Immunoglobulin‐free light chain monomer‐dimer patterns help to distinguish malignant from premalignant monoclonal gammopathies: A pilot study

• Published in: American journal of hematology Vol. 89; no. 9; pp. 882 - 888
• Main Authors: Kaplan, Batia, Golderman, Sizilia, Aizenbud, Boris, Esev, Konstantin, Kukuy, Olga, Leiba, Merav, Livneh, Avi, Ben‐Zvi, Ilan
• Format: Journal Article
• Language: English
• Published: United States Wiley Subscription Services, Inc 01.09.2014
• Subjects: Amyloidosis - blood; Amyloidosis - diagnosis; Blotting, Western; Case-Control Studies; Diagnosis, Differential; Hematology; Humans; Immunoglobulin Light Chains - blood; Monoclonal Gammopathy of Undetermined Significance - blood; Monoclonal Gammopathy of Undetermined Significance - diagnosis; Multiple Myeloma - blood; Multiple Myeloma - diagnosis; Pilot Projects; Protein Multimerization; Sensitivity and Specificity
• ISSN: 0361-8609; 1096-8652; 1096-8652
• DOI: 10.1002/ajh.23773

Multiple myeloma (MM) and AL amyloidosis (AL) are two malignant forms of monoclonal gammopathies.
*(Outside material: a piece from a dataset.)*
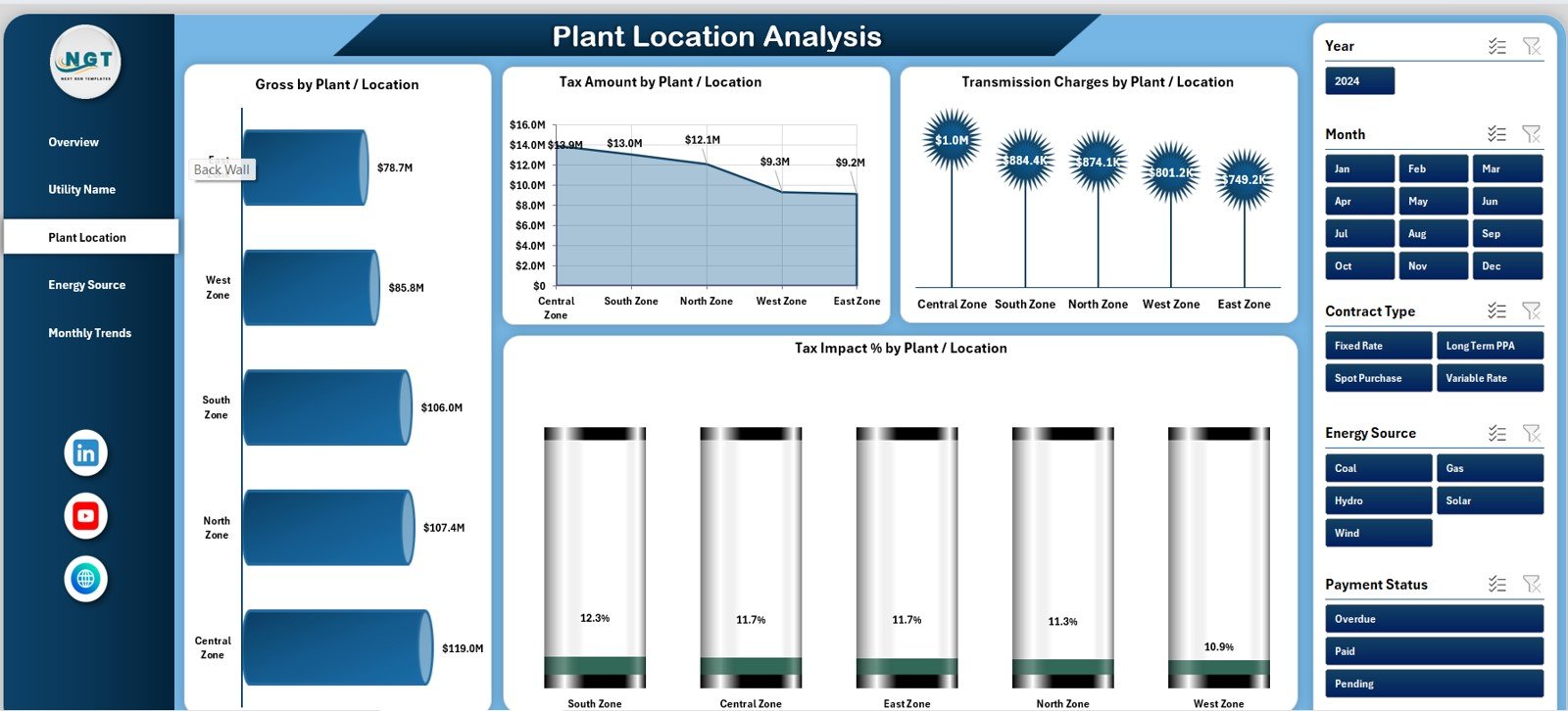Click the NGT logo at top left

[x=86, y=62]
For the purposes of prognosis and treatment, it is important to distinguish these diseases from the premalignant forms of monoclonal gammopathies, such as monoclonal gammopathy of unknown significance (MGUS) and smoldering myeloma (SMM). Routine serum/urine tests for monoclonal protein are insufficient for differential diagnosis. Thus, invasive procedures, such as tissue aspiration or biopsy, are applied. In this study, we aimed at characterization of serum‐free light chain (FLC) monomer‐dimer patterns to distinguish the malignant from the premalignant forms of monoclonal gammopathies. A quantitative Western blotting was applied to estimate the FLC monomer and dimer levels in AL, MM, MGUS, and SMM patients, and in control subjects (healthy individuals and patients with AA amyloidosis). AL and MM patients displayed an abnormally increased dimerization of monoclonal FLC, accompanied by higher clonality values of FLC dimers, as compared to that of monomers. These abnormalities of FLC patterns were not observed in patients with MGUS, SMM, AA amyloidosis, and healthy individuals. Analysis of FLC patterns helped to differentiate AL and MM from MGUS and SMM, a goal difficult to achieve using routine serum tests. Also, our technique might serve as a complimentary diagnostic tool in the cases with suspected AL amyloidosis, where the diagnosis of MM is excluded, while the results of amyloid typing by routine immunohistochemical techniques are inconclusive. Am. J. Hematol. 89:882–888, 2014. © 2014 Wiley Periodicals, Inc.